In the data below, find the line that contains "The image size is (1162, 654)." and the line that contains "Click the 7/13/2022". Copy both, plus every line between them, exactly.

[Dataset entries]
________

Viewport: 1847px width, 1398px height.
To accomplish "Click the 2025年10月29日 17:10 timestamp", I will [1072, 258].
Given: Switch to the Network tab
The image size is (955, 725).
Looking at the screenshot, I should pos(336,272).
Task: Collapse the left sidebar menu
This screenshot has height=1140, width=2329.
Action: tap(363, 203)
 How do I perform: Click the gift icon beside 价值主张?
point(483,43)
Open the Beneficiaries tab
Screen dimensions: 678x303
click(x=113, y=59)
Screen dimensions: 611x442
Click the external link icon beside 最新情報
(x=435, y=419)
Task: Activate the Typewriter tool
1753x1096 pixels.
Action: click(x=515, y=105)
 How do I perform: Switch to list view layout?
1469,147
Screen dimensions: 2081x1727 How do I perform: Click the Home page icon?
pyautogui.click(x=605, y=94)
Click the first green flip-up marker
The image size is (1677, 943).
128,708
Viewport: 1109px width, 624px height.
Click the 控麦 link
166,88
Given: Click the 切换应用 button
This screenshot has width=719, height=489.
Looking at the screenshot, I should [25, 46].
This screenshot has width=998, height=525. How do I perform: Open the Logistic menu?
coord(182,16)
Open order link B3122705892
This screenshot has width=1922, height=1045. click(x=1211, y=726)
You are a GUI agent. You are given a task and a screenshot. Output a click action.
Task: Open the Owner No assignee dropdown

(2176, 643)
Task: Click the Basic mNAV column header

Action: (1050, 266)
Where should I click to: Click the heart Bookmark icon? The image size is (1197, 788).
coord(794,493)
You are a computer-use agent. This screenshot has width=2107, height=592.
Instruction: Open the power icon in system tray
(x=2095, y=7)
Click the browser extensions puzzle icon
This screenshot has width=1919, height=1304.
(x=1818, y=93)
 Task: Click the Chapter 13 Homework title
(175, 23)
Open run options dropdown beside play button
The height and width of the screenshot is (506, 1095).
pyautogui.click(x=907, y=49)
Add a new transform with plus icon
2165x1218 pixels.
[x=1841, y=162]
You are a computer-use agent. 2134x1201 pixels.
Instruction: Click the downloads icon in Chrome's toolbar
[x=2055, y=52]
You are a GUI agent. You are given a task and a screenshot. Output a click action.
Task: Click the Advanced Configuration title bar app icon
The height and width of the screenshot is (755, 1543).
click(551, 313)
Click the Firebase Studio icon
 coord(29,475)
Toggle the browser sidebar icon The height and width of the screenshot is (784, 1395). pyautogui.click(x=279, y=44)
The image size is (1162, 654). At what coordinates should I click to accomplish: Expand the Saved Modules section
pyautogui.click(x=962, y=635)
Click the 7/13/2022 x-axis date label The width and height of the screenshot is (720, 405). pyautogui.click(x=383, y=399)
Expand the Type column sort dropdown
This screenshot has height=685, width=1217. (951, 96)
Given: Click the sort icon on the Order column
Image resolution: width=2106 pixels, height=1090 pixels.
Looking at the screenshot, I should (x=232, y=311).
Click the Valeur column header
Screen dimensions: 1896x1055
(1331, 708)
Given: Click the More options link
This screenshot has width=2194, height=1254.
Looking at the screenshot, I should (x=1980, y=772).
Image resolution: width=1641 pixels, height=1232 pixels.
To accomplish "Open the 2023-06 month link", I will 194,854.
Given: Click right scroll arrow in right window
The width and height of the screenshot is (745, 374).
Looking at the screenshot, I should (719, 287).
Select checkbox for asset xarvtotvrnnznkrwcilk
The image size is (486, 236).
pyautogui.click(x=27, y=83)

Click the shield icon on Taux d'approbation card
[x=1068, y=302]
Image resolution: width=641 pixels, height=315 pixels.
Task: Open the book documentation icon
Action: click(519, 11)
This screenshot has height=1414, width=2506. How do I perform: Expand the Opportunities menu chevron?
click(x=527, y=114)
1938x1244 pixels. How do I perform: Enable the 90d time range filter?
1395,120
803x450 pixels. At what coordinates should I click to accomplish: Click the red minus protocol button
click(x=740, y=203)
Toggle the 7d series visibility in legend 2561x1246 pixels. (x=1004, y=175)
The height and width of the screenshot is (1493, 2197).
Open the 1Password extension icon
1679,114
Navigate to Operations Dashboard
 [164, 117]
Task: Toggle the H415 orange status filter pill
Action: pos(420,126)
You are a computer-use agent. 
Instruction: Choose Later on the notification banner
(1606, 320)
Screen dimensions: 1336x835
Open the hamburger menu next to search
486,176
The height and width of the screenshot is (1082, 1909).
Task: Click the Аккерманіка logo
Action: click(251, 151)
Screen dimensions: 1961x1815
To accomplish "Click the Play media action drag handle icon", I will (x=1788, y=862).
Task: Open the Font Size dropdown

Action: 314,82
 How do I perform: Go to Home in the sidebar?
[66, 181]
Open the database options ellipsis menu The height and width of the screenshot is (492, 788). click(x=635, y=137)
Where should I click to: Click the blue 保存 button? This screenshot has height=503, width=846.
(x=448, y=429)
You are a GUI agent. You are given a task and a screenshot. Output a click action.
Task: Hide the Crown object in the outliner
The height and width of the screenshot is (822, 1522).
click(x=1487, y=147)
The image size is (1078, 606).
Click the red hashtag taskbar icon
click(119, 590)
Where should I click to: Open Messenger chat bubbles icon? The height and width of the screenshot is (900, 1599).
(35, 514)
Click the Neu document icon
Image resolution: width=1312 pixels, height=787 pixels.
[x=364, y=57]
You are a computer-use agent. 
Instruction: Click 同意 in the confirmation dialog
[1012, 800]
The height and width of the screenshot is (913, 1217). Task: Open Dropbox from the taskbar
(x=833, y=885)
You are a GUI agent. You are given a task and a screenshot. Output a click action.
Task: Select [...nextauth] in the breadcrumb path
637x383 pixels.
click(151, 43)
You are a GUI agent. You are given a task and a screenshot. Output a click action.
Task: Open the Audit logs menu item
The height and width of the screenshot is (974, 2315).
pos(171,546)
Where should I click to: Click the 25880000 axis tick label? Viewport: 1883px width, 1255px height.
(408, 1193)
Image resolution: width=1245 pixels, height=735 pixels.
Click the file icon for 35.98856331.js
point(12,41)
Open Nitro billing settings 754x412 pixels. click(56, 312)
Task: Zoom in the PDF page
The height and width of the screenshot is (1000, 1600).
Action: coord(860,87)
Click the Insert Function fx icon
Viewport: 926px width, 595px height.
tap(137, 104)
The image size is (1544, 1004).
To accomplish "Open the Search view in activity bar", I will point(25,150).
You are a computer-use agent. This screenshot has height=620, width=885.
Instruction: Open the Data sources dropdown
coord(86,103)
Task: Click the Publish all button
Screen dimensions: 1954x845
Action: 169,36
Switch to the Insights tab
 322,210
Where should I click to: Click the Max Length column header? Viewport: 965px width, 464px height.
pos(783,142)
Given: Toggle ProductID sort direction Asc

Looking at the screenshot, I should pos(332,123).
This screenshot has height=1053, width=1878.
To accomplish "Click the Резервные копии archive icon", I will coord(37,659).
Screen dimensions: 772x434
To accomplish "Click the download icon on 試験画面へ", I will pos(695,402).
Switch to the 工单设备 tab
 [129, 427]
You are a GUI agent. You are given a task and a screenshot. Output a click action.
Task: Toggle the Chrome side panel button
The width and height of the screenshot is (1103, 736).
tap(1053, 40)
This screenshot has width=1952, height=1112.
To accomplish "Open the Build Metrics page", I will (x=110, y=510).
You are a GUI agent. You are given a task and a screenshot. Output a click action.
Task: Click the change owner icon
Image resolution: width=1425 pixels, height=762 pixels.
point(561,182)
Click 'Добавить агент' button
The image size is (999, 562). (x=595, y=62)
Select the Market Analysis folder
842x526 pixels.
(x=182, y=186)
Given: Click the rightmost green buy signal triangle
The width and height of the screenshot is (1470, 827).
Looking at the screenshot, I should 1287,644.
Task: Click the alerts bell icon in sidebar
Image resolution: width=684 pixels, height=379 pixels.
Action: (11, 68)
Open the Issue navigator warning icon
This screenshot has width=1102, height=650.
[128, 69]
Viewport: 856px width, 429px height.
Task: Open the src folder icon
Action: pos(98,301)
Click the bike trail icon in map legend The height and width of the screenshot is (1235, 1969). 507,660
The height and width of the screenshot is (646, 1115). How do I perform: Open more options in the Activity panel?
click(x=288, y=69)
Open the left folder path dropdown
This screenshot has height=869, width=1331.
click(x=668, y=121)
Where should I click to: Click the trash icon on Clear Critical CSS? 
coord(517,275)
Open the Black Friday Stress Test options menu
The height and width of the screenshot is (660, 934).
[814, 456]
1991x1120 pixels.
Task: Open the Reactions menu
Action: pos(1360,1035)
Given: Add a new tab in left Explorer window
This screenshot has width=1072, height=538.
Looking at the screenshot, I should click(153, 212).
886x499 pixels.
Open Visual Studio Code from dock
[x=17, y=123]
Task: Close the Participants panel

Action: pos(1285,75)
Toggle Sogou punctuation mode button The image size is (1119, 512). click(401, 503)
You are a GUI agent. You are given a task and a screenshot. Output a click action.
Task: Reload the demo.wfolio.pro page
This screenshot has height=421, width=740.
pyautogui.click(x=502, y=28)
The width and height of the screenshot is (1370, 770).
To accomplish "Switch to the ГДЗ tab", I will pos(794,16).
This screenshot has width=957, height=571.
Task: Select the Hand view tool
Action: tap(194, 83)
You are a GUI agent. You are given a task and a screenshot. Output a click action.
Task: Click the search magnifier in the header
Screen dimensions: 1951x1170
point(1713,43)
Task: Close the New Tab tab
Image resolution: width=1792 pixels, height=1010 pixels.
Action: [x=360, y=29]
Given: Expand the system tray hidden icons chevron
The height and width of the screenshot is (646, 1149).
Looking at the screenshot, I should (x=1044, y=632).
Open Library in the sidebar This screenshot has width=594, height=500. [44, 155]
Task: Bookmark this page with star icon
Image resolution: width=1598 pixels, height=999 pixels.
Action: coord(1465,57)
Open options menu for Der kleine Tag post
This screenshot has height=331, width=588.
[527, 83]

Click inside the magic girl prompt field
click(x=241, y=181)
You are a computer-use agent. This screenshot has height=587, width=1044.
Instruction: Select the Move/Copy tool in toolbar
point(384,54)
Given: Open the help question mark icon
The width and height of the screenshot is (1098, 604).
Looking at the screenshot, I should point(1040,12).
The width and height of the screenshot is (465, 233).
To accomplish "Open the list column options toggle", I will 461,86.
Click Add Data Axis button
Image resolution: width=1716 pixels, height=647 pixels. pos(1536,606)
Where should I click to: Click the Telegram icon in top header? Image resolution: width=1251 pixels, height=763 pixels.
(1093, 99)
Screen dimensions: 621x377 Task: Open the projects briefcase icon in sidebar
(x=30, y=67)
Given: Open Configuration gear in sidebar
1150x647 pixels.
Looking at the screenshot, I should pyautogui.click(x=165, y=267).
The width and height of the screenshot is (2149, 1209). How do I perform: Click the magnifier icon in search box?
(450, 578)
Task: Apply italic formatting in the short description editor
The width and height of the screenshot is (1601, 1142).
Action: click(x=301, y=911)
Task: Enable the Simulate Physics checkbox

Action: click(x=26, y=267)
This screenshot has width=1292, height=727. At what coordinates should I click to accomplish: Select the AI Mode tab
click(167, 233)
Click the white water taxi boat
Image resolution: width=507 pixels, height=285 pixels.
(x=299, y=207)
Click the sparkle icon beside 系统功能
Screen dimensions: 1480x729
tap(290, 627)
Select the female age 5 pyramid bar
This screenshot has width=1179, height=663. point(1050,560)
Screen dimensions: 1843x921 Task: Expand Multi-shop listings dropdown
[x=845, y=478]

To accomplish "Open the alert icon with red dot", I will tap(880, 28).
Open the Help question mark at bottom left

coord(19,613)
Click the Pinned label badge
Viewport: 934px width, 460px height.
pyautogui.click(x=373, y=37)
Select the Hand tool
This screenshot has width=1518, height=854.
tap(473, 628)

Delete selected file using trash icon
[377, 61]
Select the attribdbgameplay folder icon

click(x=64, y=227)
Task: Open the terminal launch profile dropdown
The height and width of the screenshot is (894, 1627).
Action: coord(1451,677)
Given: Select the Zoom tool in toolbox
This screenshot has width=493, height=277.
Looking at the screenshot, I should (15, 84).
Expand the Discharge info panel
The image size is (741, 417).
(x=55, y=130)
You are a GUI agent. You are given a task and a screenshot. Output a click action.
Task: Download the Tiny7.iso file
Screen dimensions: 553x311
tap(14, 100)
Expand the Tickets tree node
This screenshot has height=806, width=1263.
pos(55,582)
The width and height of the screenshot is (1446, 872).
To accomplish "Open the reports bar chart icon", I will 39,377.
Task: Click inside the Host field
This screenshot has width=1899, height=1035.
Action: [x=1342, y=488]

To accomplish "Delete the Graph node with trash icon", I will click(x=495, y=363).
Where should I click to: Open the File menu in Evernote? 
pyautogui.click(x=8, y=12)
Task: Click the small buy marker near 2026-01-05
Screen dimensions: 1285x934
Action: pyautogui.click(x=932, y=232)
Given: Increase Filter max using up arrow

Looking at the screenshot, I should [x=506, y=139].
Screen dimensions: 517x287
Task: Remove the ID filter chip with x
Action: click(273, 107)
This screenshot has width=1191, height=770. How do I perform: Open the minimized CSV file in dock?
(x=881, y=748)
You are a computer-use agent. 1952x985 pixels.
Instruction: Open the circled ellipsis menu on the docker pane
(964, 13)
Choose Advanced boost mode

________

▸ **WORKED SOLUTION**:
The image size is (1162, 654). At what coordinates should I click to accomplish: Expand the Saved Modules section
pyautogui.click(x=962, y=635)
Click the 7/13/2022 x-axis date label The width and height of the screenshot is (720, 405). pyautogui.click(x=383, y=399)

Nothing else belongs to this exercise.